Il presidente nazionale delle Acli, Emiliano Manfredonia, ha rilasciato il 16 agosto una intervista al giornale online “Città Nuova” a proposito delle elezioni politiche del 25 settembre.
Riportiamo alcuni temi che ha voluto evidenziare.
In merito al manifesto “Il Paese della dignità”, lanciato per evitare l’astensione “[…] Le Acli hanno scelto la strada di provare a dire in poche righe qual è la visione di Paese non solo che vogliamo, ma che già vediamo in essere nel lavoro, negli sforzi e nei desideri di tante persone, famiglie, associazioni, imprese e anche spesso istituzioni. Vogliamo scommettere sul fatto che gli elettori sappiano leggere con coscienza i programmi e distinguere cosa possa dare vita a quello che noi abbiamo chiamato “Paese della dignità”. Dobbiamo anche saper fare i conti con quello che attualmente “offre il mercato” e capire, almeno per il momento, quali sono i programmi che quantomeno non ostacolano quest’idea di Paese che vorremmo: del resto nella vita quotidiana, e sempre più in un tempo che vive una crescita e un sommarsi di tante crisi inedite e drammatiche, bisogna spesso valutare opzioni che non sono esattamente quello che vorremmo.[…] Il nostro manifesto invita a riprendere il disegno costituzionale non in senso retorico, ma come strategia, come attrezzatura essenziale per affrontare questo tempo straordinariamente drammatico e inedito”.
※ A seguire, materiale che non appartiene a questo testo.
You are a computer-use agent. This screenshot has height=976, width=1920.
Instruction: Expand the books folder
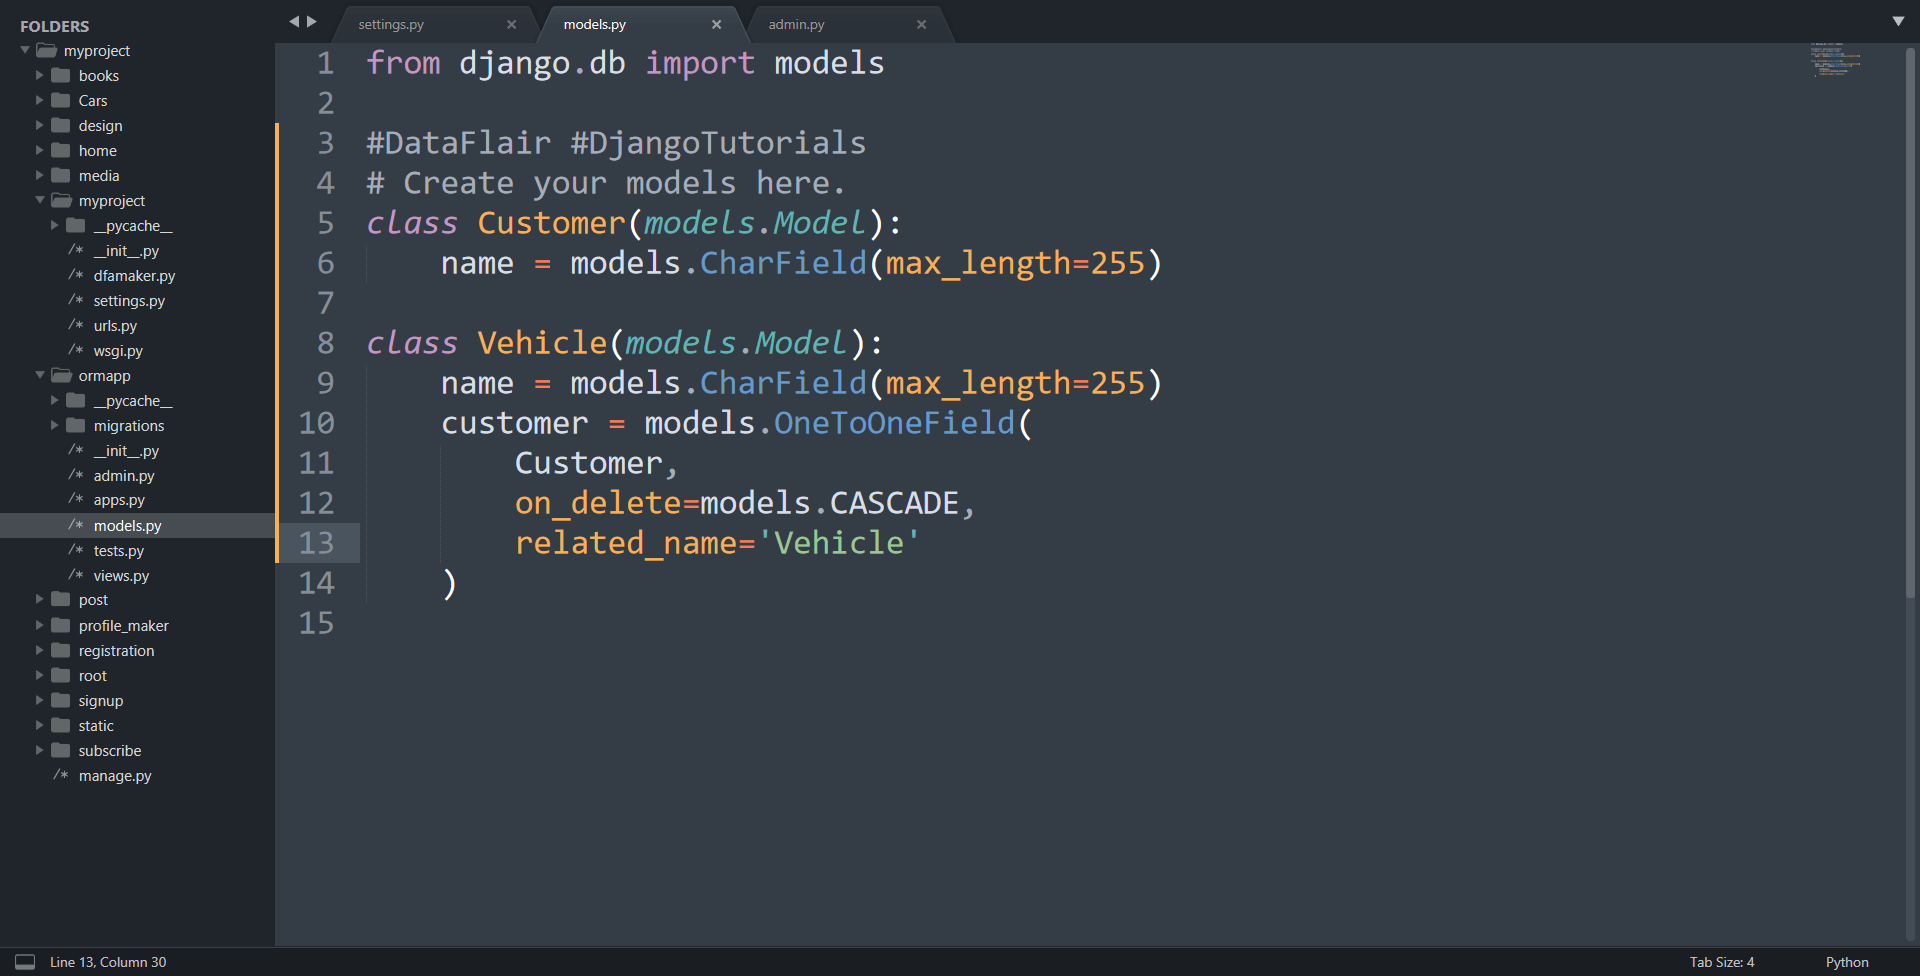(40, 75)
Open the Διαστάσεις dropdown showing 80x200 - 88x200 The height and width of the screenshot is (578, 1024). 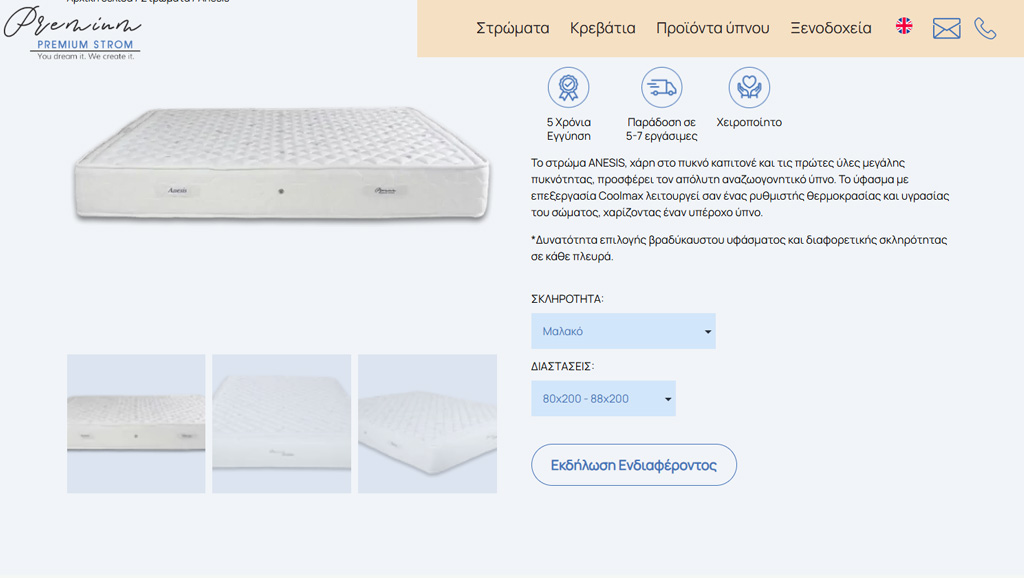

È poi intervenuto in merito ai macro-temi politici: “Abbiamo il dovere di parlare di contrasto alla povertà, di lavoro vero, di welfare e sanità per tutti, di investimento nella scuola, di tasse pagate da tutti (e non da meno di metà della popolazione) e in base alle proprie capacità contributive (e non privilegiando la ricchezza con paradisi fiscali), di un Paese che accoglie e aiuta i propri cittadini all’estero, di un Paese dove i partiti sono realmente (e legalmente) democratici e i sistemi elettorali danno dignità al voto, di un paese che scommette sulla pace e sul dialogo, e non sulla fabbricazione di armi per guerre e dittature. Dobbiamo dare ai cittadini un messaggio insieme di realismo e speranza”.
Infine è tornato sul contrasto alle situazioni di difficoltà: “Il punto principale è la lotta alla povertà e al lavoro povero (o che impoverisce), una lotta da condurre su diversi piani e certamente non cancellando ma migliorando il Reddito di cittadinanza con una rete di servizi sociali e del lavoro che oggi è praticamente assente. […] Poi è urgente un sistema di welfare, inclusa educazione, istruzione e formazione professionale, che torni a fare eguaglianza, che non imponga in media oltre 2000 euro all’anno di costi ad ogni persona. […] E poi la questione delle questioni: è ora di scelte radicali sulla giustizia ambientale e sul contrasto ai cambiamenti climatici. Certo molte di queste scelte costano sacrifici e il merito del Governo Draghi è stato spesso quello di dire la verità ai cittadini. Dopo che si dice la verità, però, bisogna poi avere la forza di indicare dei cambi di rotta anche sociali, ambientali e di forte impegno sulla pace senza aver paura di qualche sacrificio, tanto le scelte dei prossimi anni saranno sempre più tra sacrifici collettivi, che aprono a un cambiamento, e sacrifici di fatto umani.